I have a brand-new Dell inspiron pre-loaded with Windows 8.1 and on which I am hoping to set up a Linux distro in a dual-boot configuration. The machine has 1 TB HDD and 8 GB RAM. I have already shrunk the Windows system partition (C:) to 80 GB and setup a separate 400 GB NTFS partition for Win data and/or sharing with Linux. I once successfully managed to get Fedora dual-booted with WinXP on a laptop, but that was a long time ago (Fedora 10 or 12 IIRC).

I've decided on openSUSE 3.1 and have downloaded the full .iso and set it up on a bootable USB drive. I was expecting to be able to set up the Linux partitions during the install process. I had planned to set up 3 partitions: 8 GB for swap (= RAM size), up to 50 GB for /, and the rest of the disk for /home. I was planning to mount the earlier-partitioned NTFS chunk on /media/blah.

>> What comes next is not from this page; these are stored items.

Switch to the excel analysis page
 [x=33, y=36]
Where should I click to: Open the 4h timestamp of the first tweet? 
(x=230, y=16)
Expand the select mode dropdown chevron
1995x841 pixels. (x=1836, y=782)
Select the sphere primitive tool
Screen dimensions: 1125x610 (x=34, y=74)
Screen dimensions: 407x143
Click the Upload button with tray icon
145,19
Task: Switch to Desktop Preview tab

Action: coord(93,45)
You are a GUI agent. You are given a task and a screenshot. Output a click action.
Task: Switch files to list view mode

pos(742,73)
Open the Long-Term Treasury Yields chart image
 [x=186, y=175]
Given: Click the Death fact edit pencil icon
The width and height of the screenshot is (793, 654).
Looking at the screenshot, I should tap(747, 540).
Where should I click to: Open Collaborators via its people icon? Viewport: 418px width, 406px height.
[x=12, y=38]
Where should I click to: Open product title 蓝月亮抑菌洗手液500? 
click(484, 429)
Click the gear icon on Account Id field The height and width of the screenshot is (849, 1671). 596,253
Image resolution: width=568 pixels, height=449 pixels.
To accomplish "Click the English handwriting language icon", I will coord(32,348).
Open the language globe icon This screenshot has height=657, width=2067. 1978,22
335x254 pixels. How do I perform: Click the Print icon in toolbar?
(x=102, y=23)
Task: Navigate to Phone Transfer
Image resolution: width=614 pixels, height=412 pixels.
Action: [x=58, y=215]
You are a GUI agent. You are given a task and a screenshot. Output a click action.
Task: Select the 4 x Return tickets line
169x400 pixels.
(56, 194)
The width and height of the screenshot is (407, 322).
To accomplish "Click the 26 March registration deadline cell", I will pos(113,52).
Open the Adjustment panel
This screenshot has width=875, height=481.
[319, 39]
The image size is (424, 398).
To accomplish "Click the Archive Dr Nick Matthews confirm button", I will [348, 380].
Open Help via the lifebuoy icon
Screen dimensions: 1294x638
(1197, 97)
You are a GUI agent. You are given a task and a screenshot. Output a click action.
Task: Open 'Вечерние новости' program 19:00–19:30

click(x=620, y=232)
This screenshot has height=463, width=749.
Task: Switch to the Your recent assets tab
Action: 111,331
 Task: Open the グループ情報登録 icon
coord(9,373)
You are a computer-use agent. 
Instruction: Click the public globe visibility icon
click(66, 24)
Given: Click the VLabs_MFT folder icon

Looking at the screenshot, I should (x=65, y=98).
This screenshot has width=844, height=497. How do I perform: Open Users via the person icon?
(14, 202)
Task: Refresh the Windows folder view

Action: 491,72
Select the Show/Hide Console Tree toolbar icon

However the installer recommends only 2 GB for swap and 20 GB for root. Choosing to edit this and resize the partitions, the installer insists on these values being maxima; I can choose lesser values but not greater.

So we come to the questions:

1. How can I allocate larger swap and root partitions during the install process?

2. How much space ought to be sufficient for these partitions? I'd always thought swap should be at least as big as RAM, and that it didn't hurt to leave a bit of space on / for future updates, software installs, etc. However I suspect that the OpenSUSE installer is limiting these values for good reason ...

and was I wise to allocate the NTFS shared-partition (to be mounted on /media/foo) from Windows?

Thanks in advance for any advice.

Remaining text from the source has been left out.